Tuesday, February 28, 2012

A Chef By Any Other Name Still Reeks of Garlic (a semantic comedy)

There's an old joke that goes, "A chef is just a cook who doesn't have to wash his own dishes."  

Now, while I don't know that I subscribe to this view fully, I stopped doing dishes years ago just to be on the safe side.  But it begs an interesting question: what IS the difference between a chef and a cook?  And why do chefs get so riled up when they're confused with their lowly line-bretheren?

I mean, do Neurosurgeons let out an exasperated sigh when someone asks them about a cough they've been having?

Do accounts receivable clerks feel this way when they get asked to do someone's taxes?

Do UFC fighters get angry when they're confused with just another douchebag wearing a Tapout shirt?

Ever call a nanny a 'babysitter'?

And I wonder if deep down inside, musicians who've studied, honed, and earned degrees in their craft long for some other term to distinguish themselves from the folks who plug in a guitar and learn a few chords...

So what is it, anyway?  Is it a degree?  A magical piece of paper that says, "This guy knows what he's talking about"?  Is it the amount of hours a day you work?  Is it what people call you when you're at work?  Maybe what's on the top of your paycheck?  Is it the funny hat?

It's the funny hat, isn't it?  

I've never been a fan of the funny hat.  Makes me feel....I dunno.  Pretentious maybe?  I always went for the baseball cap (you do have to have your head covered, after all), and lately I've taken to rocking a bandana (it's a little cooler, temperature wise, and makes me look more Mexican - always important for your kitchen cred).  But back to the question at hand:  What's the difference between a Chef and a Cook?

I'm sure there are a few theories and ideas, and feel free to share yours in the comments section, but for me it comes down to responsibility.  Who's ass is on the line when the shit hits the fan?  There's your chef.  All the folks that he has help him?  Those are the cooks.  And yes, he's responsible for them, too.

A chef is responsible for the conceptualization of dishes (even if he's using an outside recipe).  Responsible for the procuring, proper storage, handling and utilization of ingredients.  If he's not doing it himself, he's overseeing the process and ultimately responsible for it.

But wait....isn't that what YOU do at home?  Don't you decide what to make, go to the store, pick out your food, prep it and cook it?  Does that mean you're a chef and are deserving of the fancy hat and white coat?


Fuck yeah.  Why not?

It's your kitchen!  You're in charge.  You can't blame someone else if the meal sucks (maybe your mom).  You made that food with your own two hands, heart, and love (if you're doing it right) and that makes you a chef.  Taking the time, taking the responsibility for the quality of your food, figuring out what makes the best ingredient, learning a little technique to bring the best out of those ingredients, learning a little bit (often through experience) about flavor pairings to make the ones you use more effective.  Most of all:  give a shit.  You're feeding people; this is sacred work you're doing and all of these things are what distinguish a chef from a cook.  

Now when someone balks at doing the dishes, you can just point to your funny hat; "Sorry....I'd love to help, but rules is rules."

Ultimately though:  Cook.....Chef.  Does it really matter?

Just get your ass in the kitchen and make something good.


  1. To me, it doesn't matter if you use the term chef or cook, unless of course, you are on TV and you are called a chef, and can hardly handle a carrot peeler.

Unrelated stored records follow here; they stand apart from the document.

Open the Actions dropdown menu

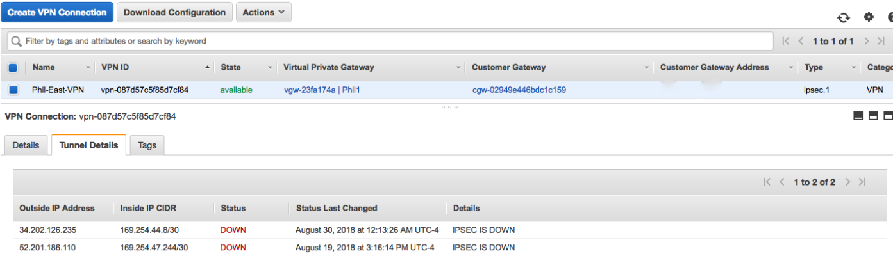tap(263, 12)
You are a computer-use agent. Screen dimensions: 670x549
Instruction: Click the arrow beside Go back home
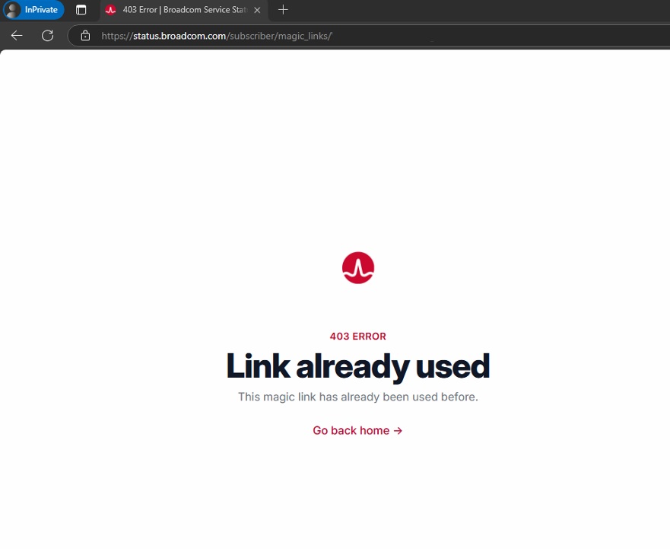(398, 431)
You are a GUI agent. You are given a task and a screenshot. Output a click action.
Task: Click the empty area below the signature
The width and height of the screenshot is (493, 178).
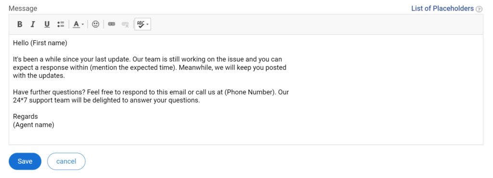click(x=246, y=137)
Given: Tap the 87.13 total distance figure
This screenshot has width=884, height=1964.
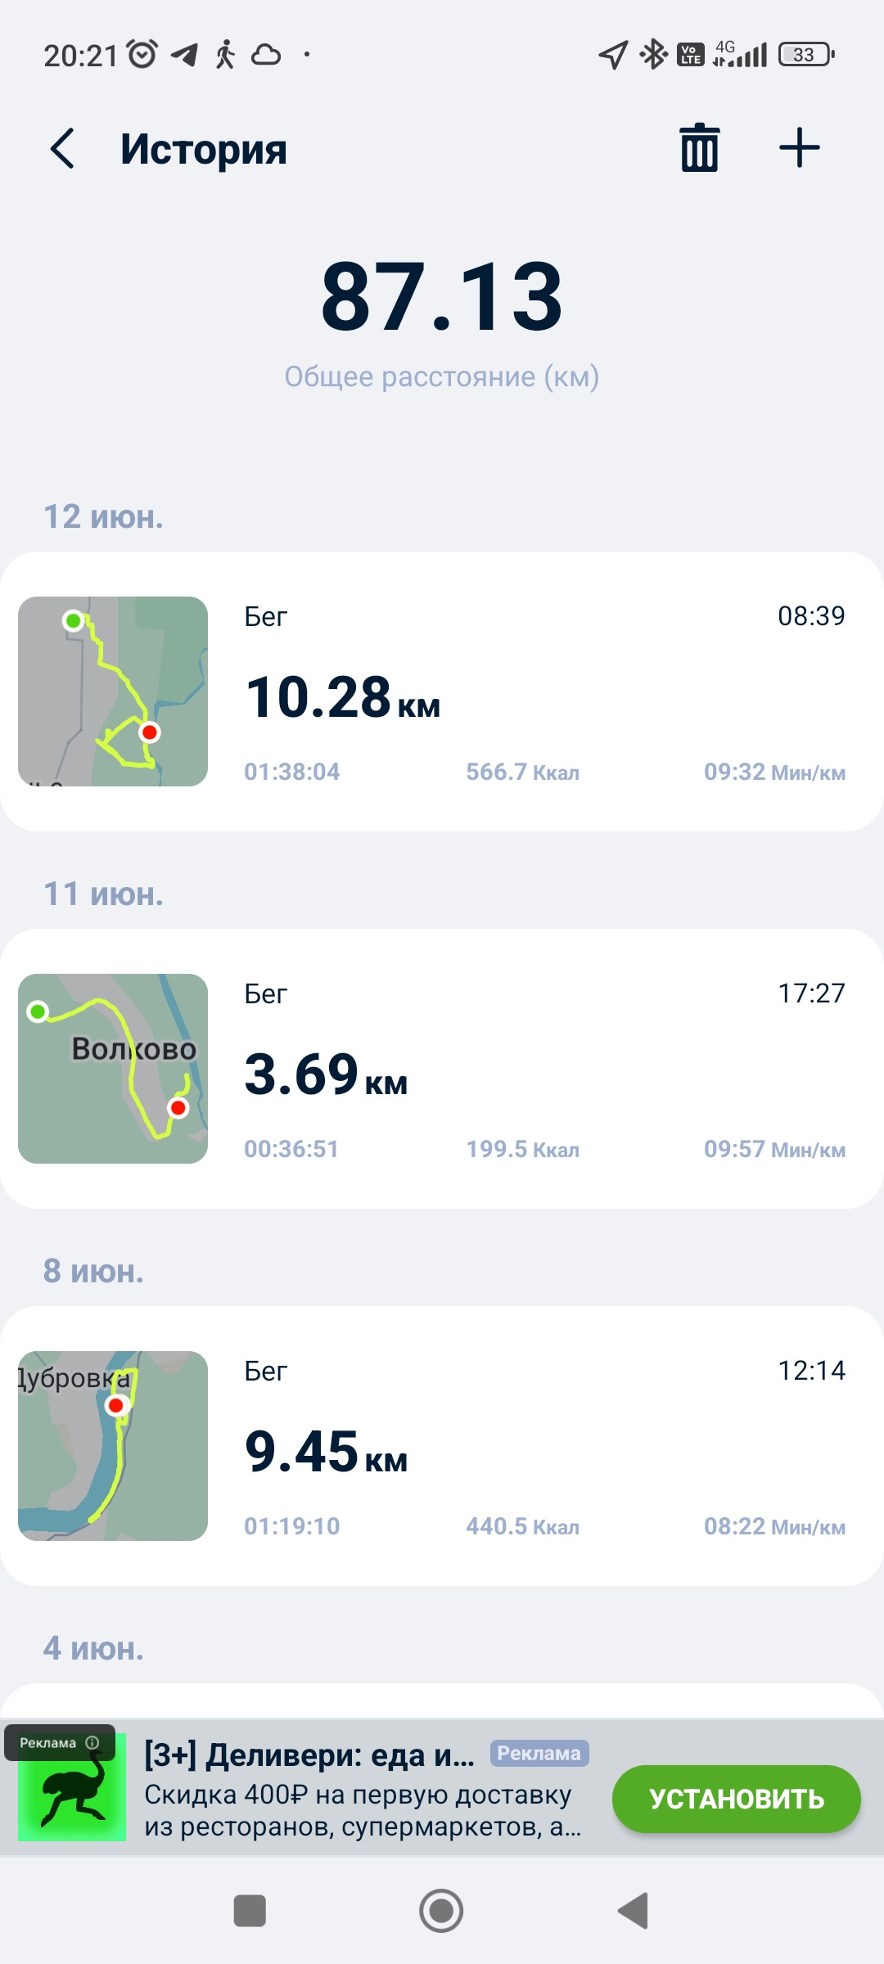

I'm not going to get on my food network rant on this post. Anyway, It takes a kitchen full of hard workers to to make the food reach the diner, right down to the person cleaning the dishes.

    I too, am with you. I hate the hat. I also hate wearing chef whites. I've had a little too much Voodoo Catholic school education/uniform B.S. to fill a life and some. I'd rather cook/bake in a cute dress, a girly apron and an adorable pair of heels. It's my comfort zone.

    One more thing: for those of you who are thinking about going to school to become a chef, you should know that you don't leave as a chef. I've seen people leave pastry school hardly able to bake and stack a cake. You get out what you put in, so when Rob said, "Get your ass in the kitchen and make something good" he just handed out the best advice you'll ever need.

    1. Thanks for reading, Tina! I'm glad that you have some real world experience to impart.

      Culinary school does have it's place, though. It certainly weeds out the folks that have no business in a professional kitchen pretty early. Let's em know they maybe shouldn't have quit their office job.

  2. I'm going to have to get one of those hats to try that line about the dishes.